## [Your objective]
Which lines run from the one containing "You are a computer-use" to the end of the entries? Copy them exactly, both ends included, and give nothing else.

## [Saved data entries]

• • • •

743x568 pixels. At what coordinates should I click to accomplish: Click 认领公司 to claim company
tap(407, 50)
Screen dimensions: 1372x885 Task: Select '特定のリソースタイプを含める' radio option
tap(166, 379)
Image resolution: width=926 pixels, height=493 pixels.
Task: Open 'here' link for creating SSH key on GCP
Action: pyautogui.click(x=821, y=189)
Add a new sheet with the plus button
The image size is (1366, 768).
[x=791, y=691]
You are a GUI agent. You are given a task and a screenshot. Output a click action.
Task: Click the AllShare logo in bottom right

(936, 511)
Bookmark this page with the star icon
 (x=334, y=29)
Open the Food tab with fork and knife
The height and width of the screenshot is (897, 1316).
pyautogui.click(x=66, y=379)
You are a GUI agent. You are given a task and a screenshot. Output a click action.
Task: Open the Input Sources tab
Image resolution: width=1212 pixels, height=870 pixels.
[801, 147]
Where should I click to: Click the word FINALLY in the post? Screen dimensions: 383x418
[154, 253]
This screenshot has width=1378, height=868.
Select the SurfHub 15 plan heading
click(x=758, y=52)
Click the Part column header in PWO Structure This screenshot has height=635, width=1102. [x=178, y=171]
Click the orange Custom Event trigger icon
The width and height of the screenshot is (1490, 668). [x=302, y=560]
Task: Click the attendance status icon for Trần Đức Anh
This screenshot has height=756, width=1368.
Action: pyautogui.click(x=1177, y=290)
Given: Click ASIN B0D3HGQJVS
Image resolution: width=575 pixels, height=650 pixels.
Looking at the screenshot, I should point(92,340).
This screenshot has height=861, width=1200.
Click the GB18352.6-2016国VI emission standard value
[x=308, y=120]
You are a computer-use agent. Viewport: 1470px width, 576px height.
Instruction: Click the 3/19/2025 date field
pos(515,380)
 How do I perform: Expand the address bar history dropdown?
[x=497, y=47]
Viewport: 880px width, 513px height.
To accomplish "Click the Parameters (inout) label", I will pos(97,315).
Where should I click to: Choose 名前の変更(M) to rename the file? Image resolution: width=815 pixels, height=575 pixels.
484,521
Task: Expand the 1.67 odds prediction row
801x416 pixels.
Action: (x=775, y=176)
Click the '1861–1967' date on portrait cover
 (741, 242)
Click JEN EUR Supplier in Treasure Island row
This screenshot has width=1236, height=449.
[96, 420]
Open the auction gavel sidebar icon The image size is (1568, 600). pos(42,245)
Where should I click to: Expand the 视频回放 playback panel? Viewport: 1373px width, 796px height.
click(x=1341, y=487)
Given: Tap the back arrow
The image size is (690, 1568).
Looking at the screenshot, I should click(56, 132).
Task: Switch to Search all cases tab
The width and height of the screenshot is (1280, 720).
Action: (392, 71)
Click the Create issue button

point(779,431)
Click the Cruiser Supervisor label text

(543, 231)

• • • •

## [Response to this exercise]
You are a computer-use agent. Viewport: 1470px width, 576px height.
Instruction: Click the 3/19/2025 date field
pos(515,380)
 How do I perform: Expand the address bar history dropdown?
[x=497, y=47]
Viewport: 880px width, 513px height.
To accomplish "Click the Parameters (inout) label", I will pos(97,315).
Where should I click to: Choose 名前の変更(M) to rename the file? Image resolution: width=815 pixels, height=575 pixels.
484,521
Task: Expand the 1.67 odds prediction row
801x416 pixels.
Action: (x=775, y=176)
Click the '1861–1967' date on portrait cover
 (741, 242)
Click JEN EUR Supplier in Treasure Island row
This screenshot has width=1236, height=449.
[96, 420]
Open the auction gavel sidebar icon The image size is (1568, 600). pos(42,245)
Where should I click to: Expand the 视频回放 playback panel? Viewport: 1373px width, 796px height.
click(x=1341, y=487)
Given: Tap the back arrow
The image size is (690, 1568).
Looking at the screenshot, I should click(56, 132).
Task: Switch to Search all cases tab
The width and height of the screenshot is (1280, 720).
Action: (392, 71)
Click the Create issue button

point(779,431)
Click the Cruiser Supervisor label text

(543, 231)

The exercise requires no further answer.